Dane do wykorzystania:
========
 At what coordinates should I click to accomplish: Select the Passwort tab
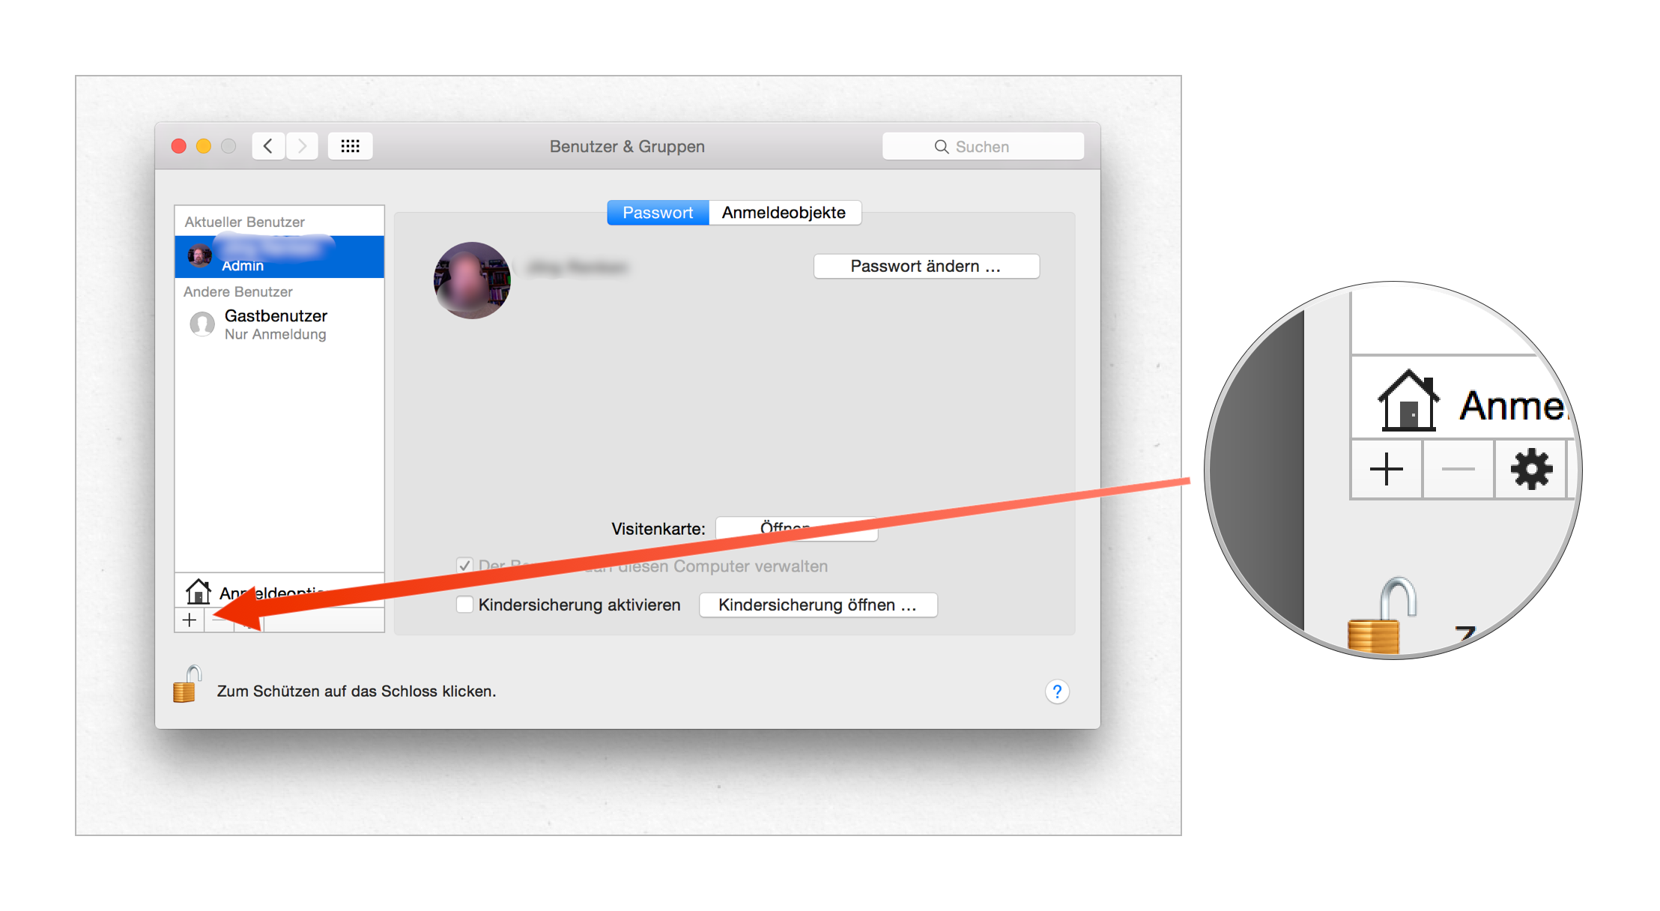(657, 213)
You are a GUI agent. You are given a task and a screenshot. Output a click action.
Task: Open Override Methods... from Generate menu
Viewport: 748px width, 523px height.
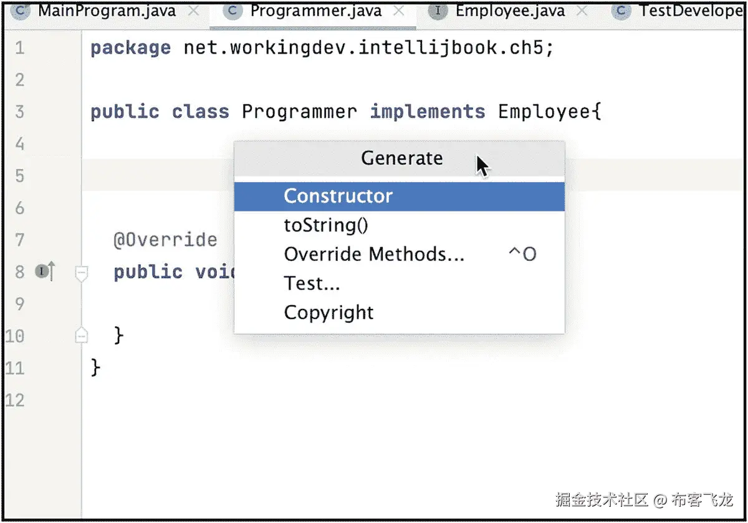374,254
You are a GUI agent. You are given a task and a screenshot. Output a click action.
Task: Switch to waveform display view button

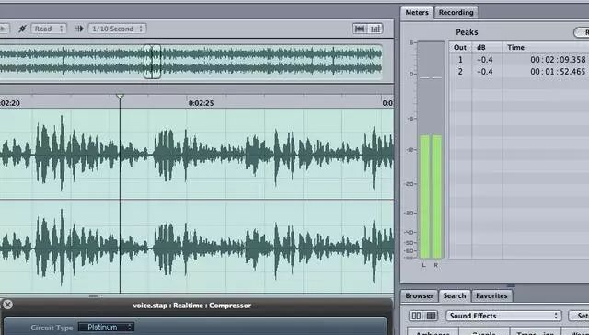tap(360, 29)
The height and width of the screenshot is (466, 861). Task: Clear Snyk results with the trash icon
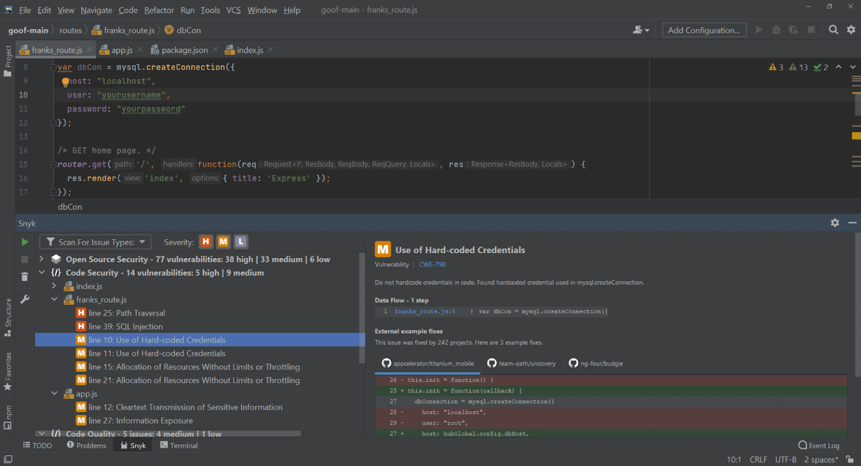point(24,276)
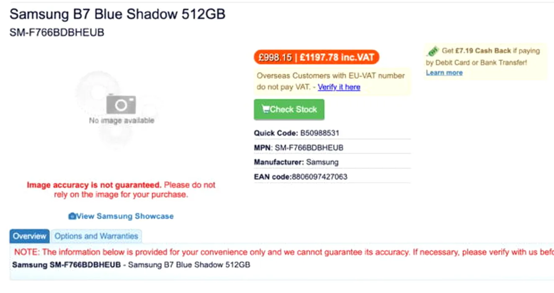This screenshot has width=554, height=293.
Task: Click the Check Stock button
Action: click(289, 110)
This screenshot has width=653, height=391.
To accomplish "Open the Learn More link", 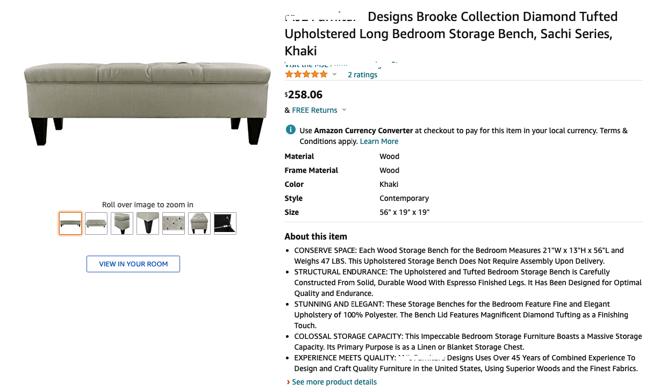I will (379, 141).
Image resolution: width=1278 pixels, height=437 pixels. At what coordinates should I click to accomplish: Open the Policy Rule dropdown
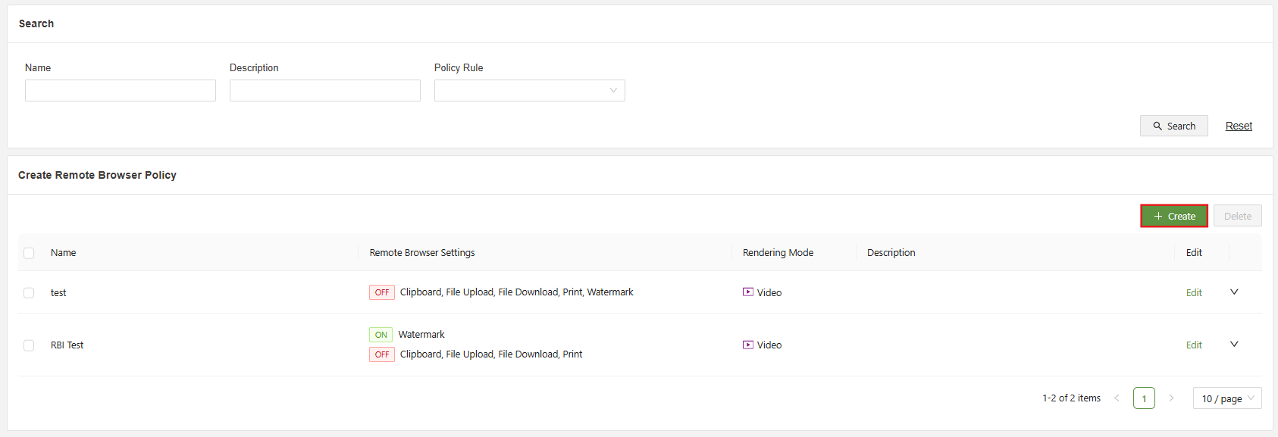[529, 91]
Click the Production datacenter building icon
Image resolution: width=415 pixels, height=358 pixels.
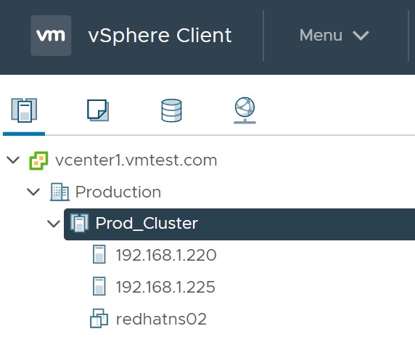pos(59,192)
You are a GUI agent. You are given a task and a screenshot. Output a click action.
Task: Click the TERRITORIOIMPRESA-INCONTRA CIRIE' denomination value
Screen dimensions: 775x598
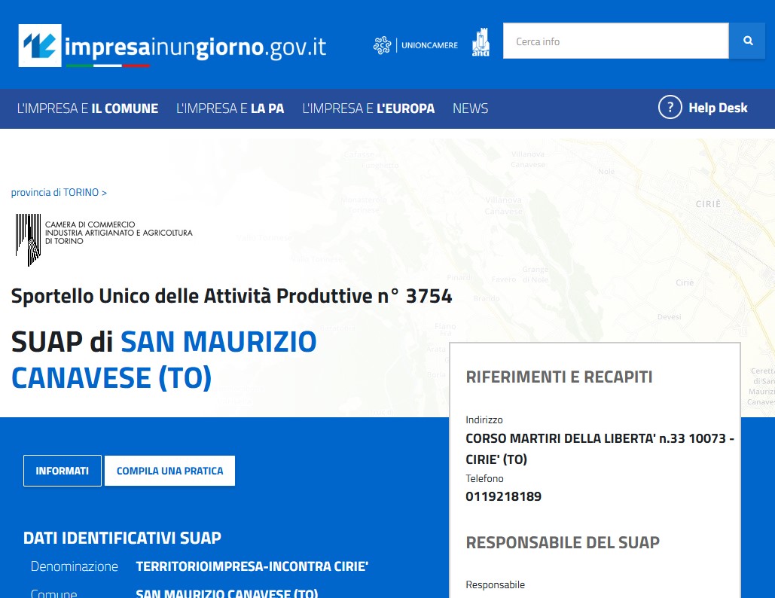(x=252, y=566)
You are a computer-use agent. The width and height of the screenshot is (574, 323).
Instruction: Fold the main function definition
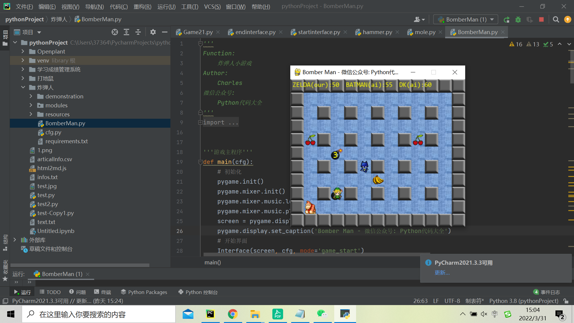click(x=200, y=162)
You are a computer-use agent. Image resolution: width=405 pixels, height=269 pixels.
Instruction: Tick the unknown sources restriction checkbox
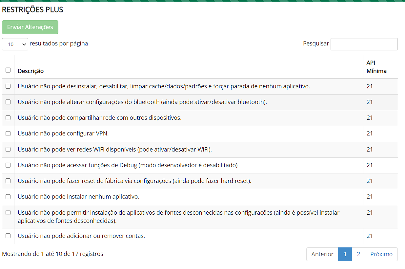[8, 213]
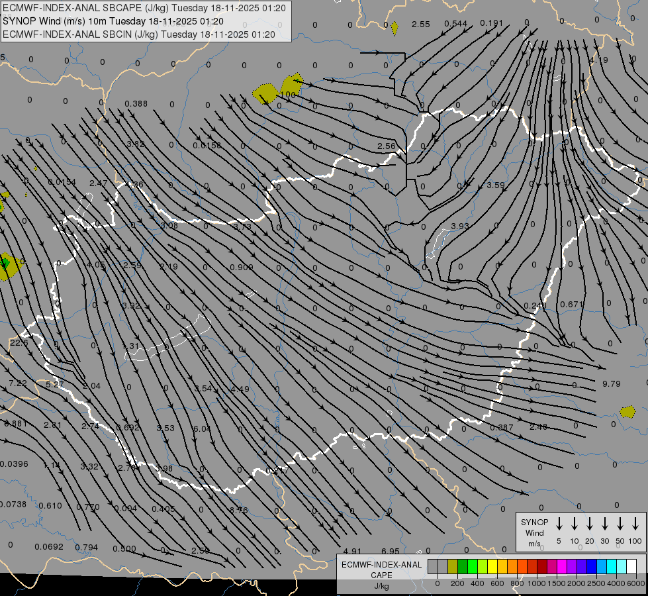Click the olive swatch in CAPE legend
The image size is (648, 596).
(x=453, y=567)
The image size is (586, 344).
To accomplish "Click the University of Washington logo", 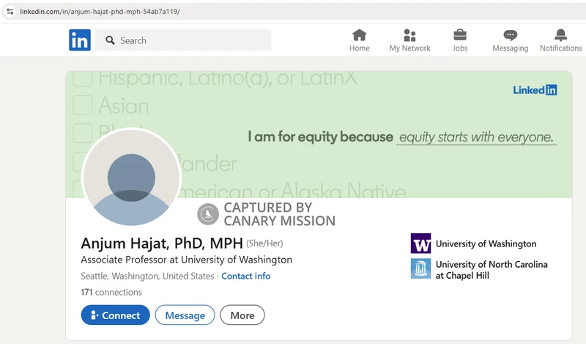I will (420, 244).
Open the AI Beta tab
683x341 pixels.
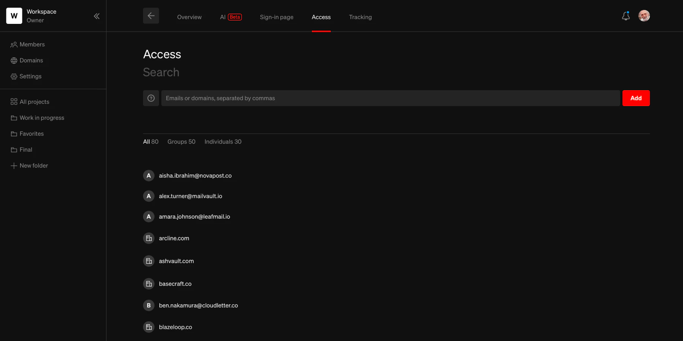[230, 17]
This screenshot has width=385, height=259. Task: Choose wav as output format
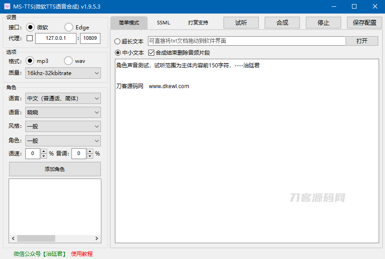68,61
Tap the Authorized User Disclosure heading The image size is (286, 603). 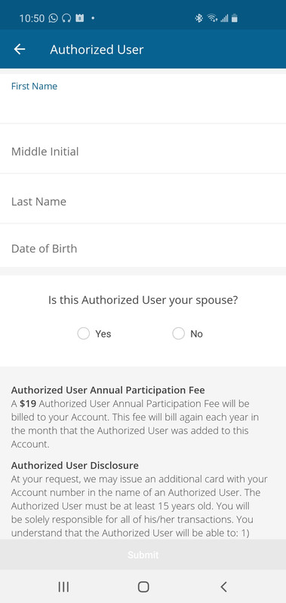point(75,465)
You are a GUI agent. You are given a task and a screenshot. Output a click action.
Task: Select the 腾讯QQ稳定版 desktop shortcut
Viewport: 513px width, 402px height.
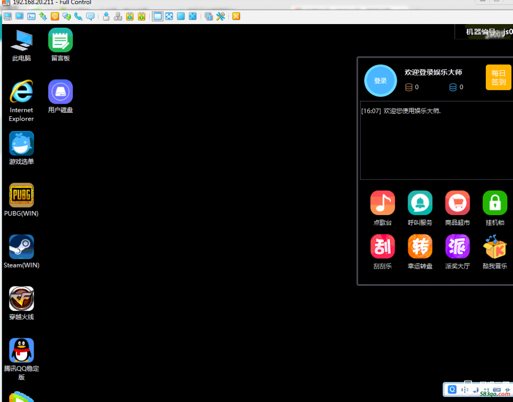pos(21,351)
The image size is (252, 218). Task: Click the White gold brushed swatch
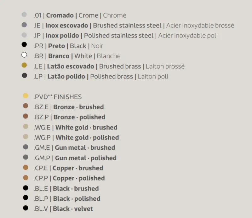coord(26,127)
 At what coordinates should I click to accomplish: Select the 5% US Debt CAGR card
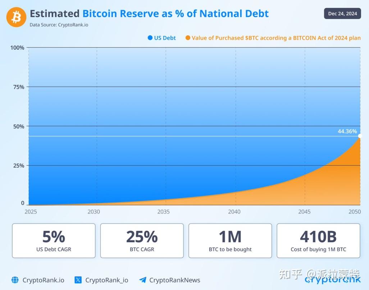(54, 240)
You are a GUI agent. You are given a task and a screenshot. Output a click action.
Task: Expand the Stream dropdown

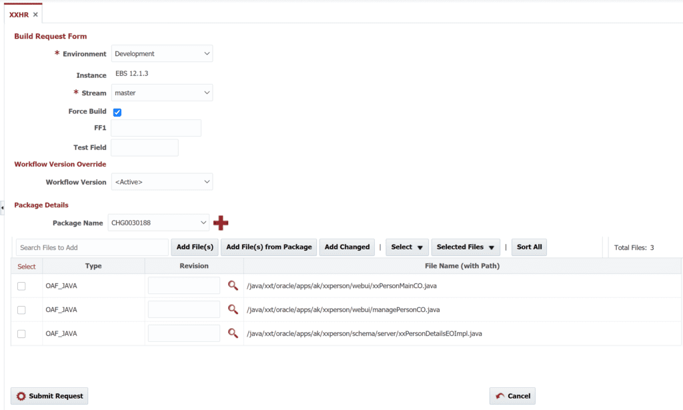(162, 93)
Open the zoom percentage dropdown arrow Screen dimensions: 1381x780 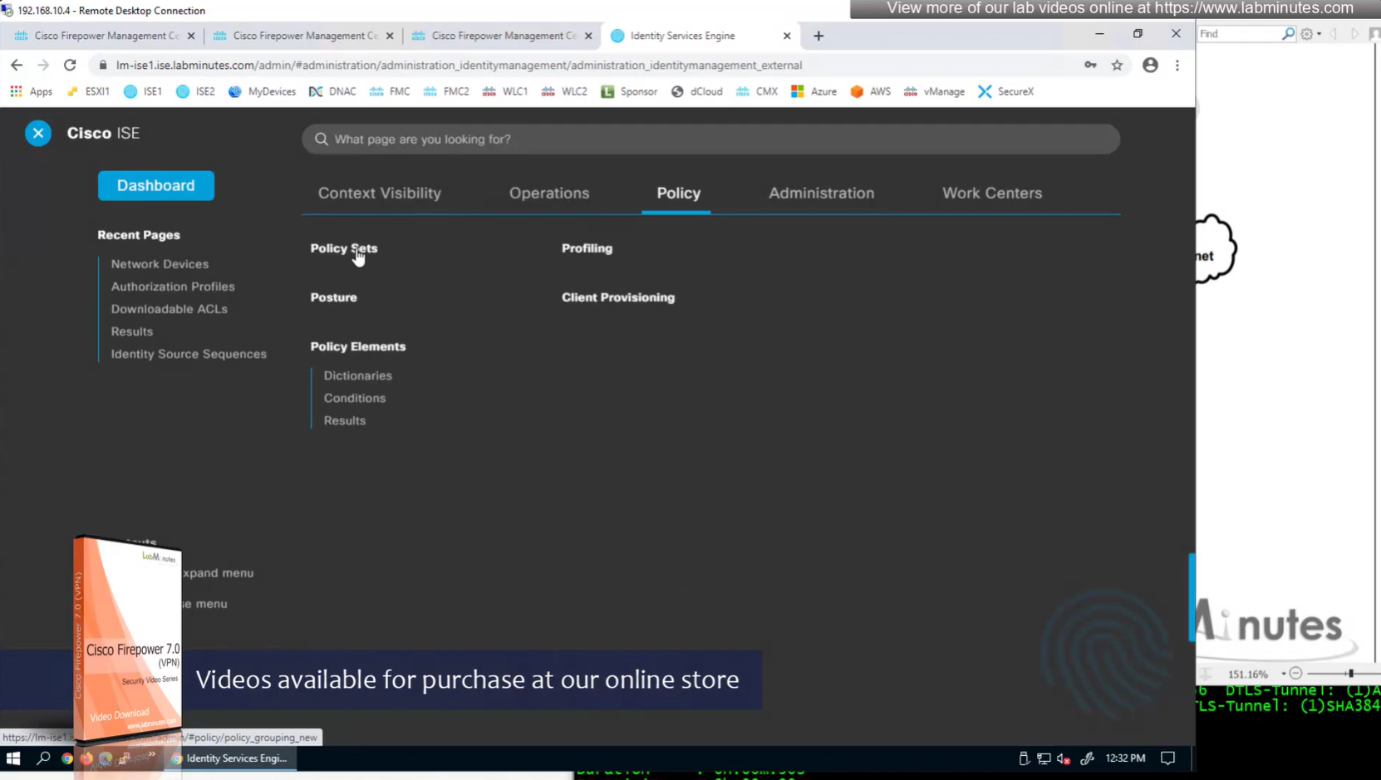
========
Przekształć fragment rekordów od wiersza zawierającego "Click the Production datacenter building icon" do wiersza zawierającego "(x=252, y=566)" włącznie w listę JSON z łańcuchami znaków, po jednym dla każdego wiersza, z pominięciem pustych wierszy. Obrazy pomiń w odpowiedzi.

[
  "Click the Production datacenter building icon",
  "Image resolution: width=415 pixels, height=358 pixels.",
  "pos(59,192)",
  "You are a GUI agent. You are given a task and a screenshot. Output a click action.",
  "Task: Click the TERRITORIOIMPRESA-INCONTRA CIRIE' denomination value",
  "Screen dimensions: 775x598",
  "(x=252, y=566)"
]